Friday, October 2, 2009

Franciscan Prayer

This lecture is based on Ilia Delio’s article, ‘St. Francis Style of Prayer’ appearing on the Saint Anthony Messenger, October 2004.


Introduction: Our Relationship with God

Importance of language to speak to God:

-Distant and remote language = God is distant and remote
-Male language = God is male
-Humble and loving language = God is humble and loving
-Judgmental language = God is judgmental

-The God to whom I pray is the God who directs my life; thus my image of God, the kind of God I believe in, is crucial to the way my journey of prayer proceeds.

Group Sharing 1: Image of God

-Is God interested in me or is He distant?

-Is God primarily a severe judge or savior for me?
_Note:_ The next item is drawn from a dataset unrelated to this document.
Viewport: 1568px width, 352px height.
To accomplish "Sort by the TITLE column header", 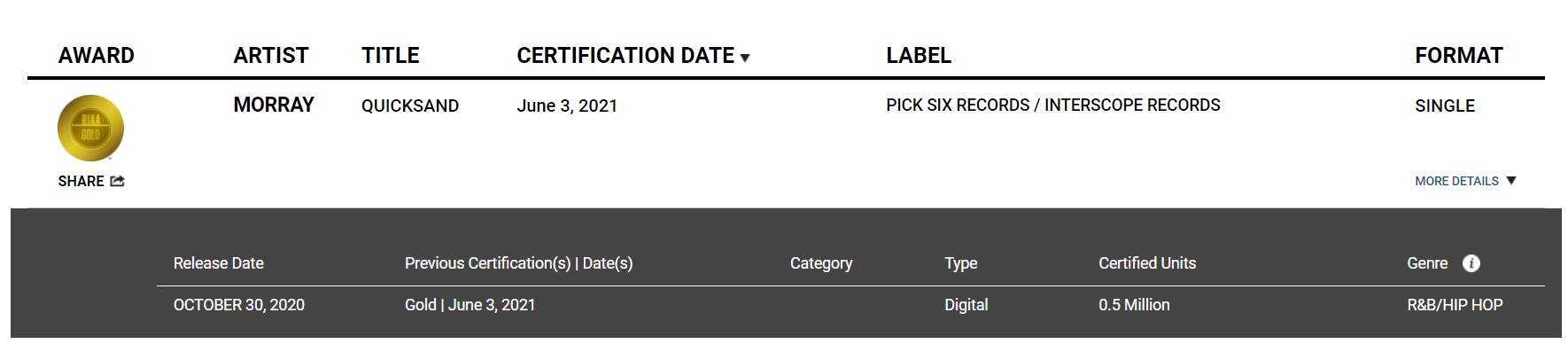I will [x=390, y=56].
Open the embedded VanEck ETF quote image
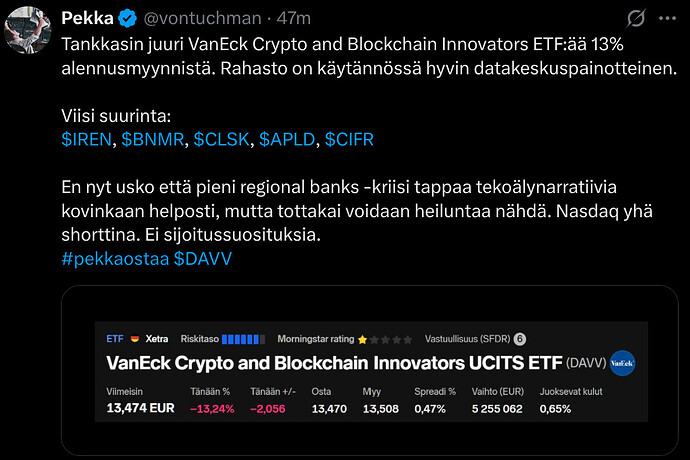Image resolution: width=690 pixels, height=460 pixels. [x=371, y=372]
-Do I treat God as ruler or lover?

Image of God

In his book The Social God, Kenneth Leech looks at various images of God that have governed Christian belief throughout history. For example, those who believe in a transcendent, spiritual God who does not get involved with the messiness of the world believe that the material world is irrelevant because only truly spiritual activities are important. Prayer to this type of God can be self–centered and present peace, stillness and tranquility as ends in themselves.

Followers of a God who is not passionate about creation and therefore never becomes angry or jealous promote a nice, safe God of love, life and joy. Because Jesus is a nice guy, the reality of the passion and the role of God in our ambiguity, messiness and sin is avoided. These types are like the hippie flower children of the ’60s and ‘70s who always proclaimed that everything is beautiful and ‘all you need is love.’

On the other hand, some people perceive God as a fascist, distant and authoritarian. Prayer is highly structured and a duty—not real communication or personal relationship because God is a harsh judge who uses the world as a courtroom. These people often live in the fear of God’s judgment and eternal damnation (i.e., the pains of hell).

There are many other images but the bottom line is: The way we experience God is the way we experience the world and all that is in it. That is why to talk of a journey or path of prayer means talking about a particular way of experiencing God.

Growth in prayer is the measure of our journey to God. In the monastic tradition, the idea of journey meant that the created world motivates a person to turn inward in the search for God. In order to know true reality, a monk or nun had to transcend this world and contemplate the one above.